+++ Records shown +++

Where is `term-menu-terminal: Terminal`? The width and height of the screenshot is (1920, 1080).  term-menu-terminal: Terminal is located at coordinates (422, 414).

+++
+++ Records shown +++

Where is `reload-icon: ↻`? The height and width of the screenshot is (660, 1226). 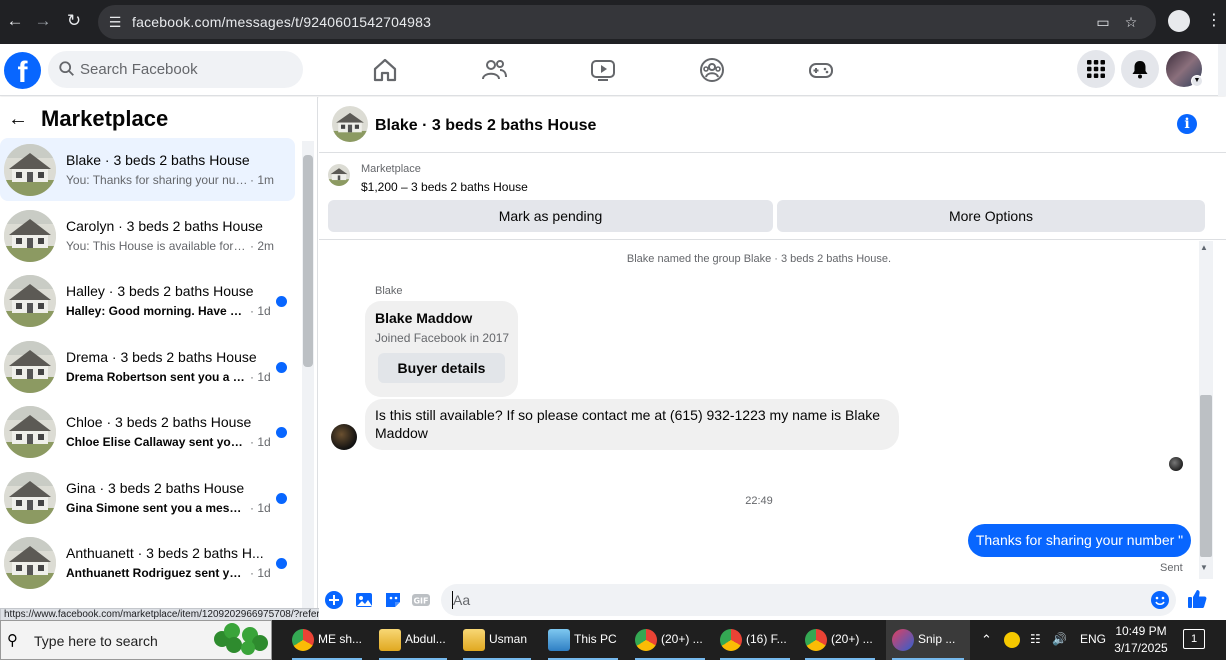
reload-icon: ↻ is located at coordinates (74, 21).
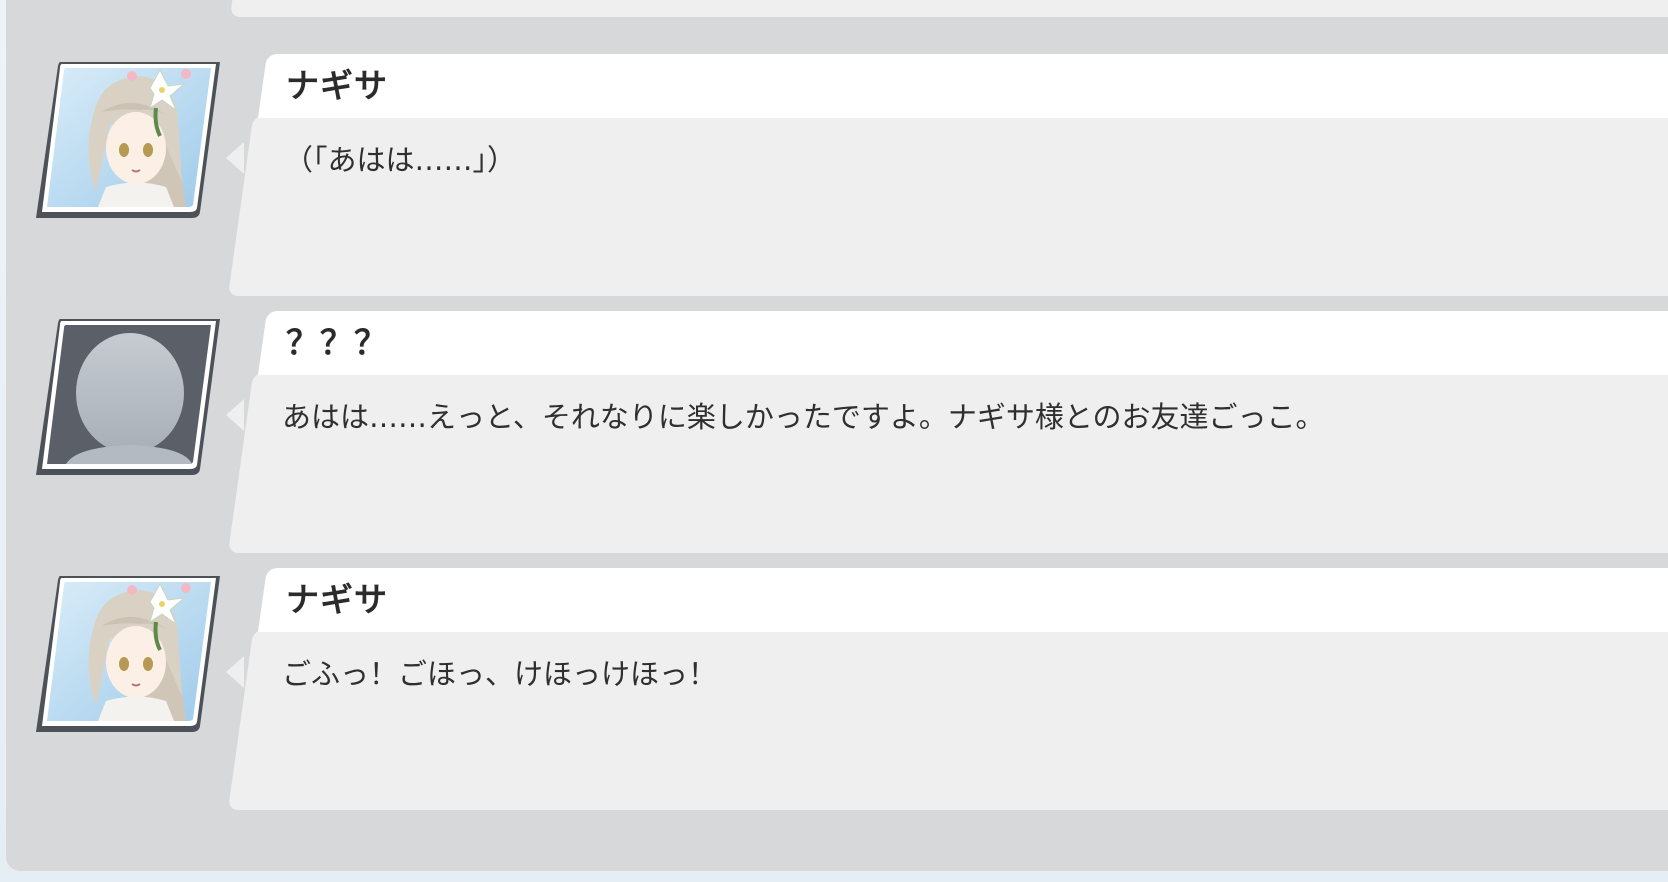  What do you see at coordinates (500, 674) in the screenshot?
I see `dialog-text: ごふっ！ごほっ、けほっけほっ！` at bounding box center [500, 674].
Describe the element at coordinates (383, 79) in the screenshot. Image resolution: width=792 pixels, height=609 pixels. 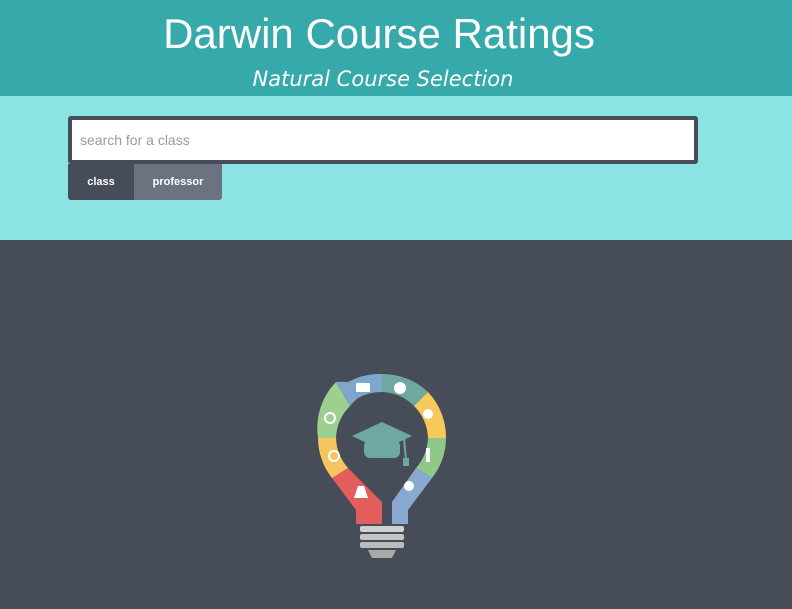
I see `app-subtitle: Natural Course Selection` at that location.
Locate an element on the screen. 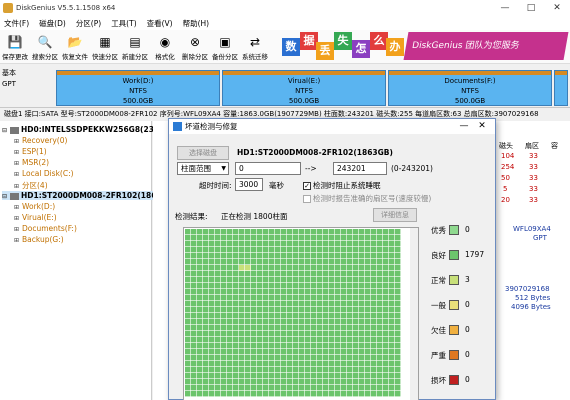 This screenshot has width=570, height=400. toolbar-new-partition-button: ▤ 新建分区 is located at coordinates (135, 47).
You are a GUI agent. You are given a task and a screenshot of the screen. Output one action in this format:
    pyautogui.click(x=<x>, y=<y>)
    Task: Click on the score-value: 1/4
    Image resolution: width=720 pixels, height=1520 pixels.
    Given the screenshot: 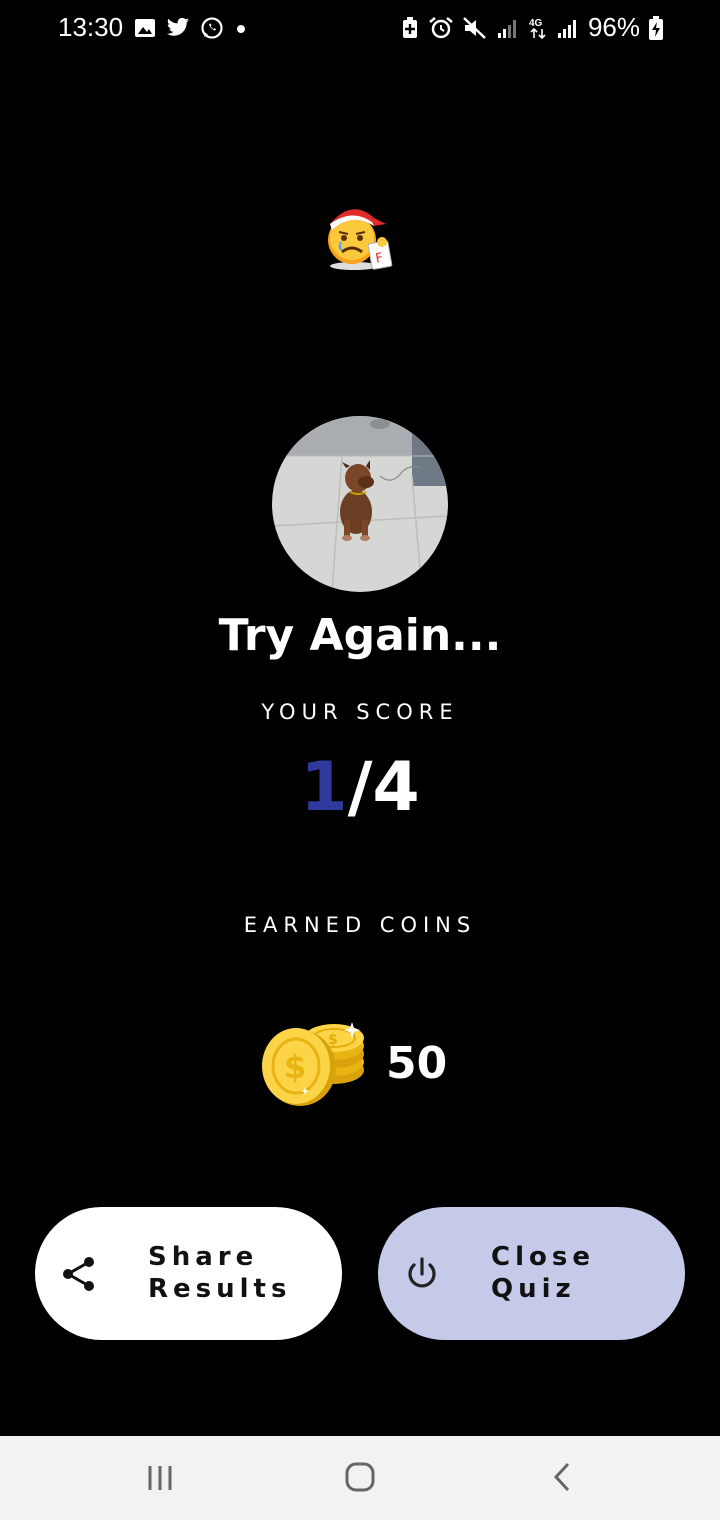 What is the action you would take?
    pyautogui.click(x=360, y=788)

+++

# Problem:
In the entries from the line containing "is (660, 1226)." through the line containing "center [500, 674].", inclusive, swap "height and width" for "size" and write out only those lines, with everything else unchanged. Leave the pictures out of your answer.

# Output:
Where is `reload-icon: ↻`? The size of the screenshot is (660, 1226). 
reload-icon: ↻ is located at coordinates (74, 21).
  What do you see at coordinates (500, 674) in the screenshot?
I see `dialog-text: ごふっ！ごほっ、けほっけほっ！` at bounding box center [500, 674].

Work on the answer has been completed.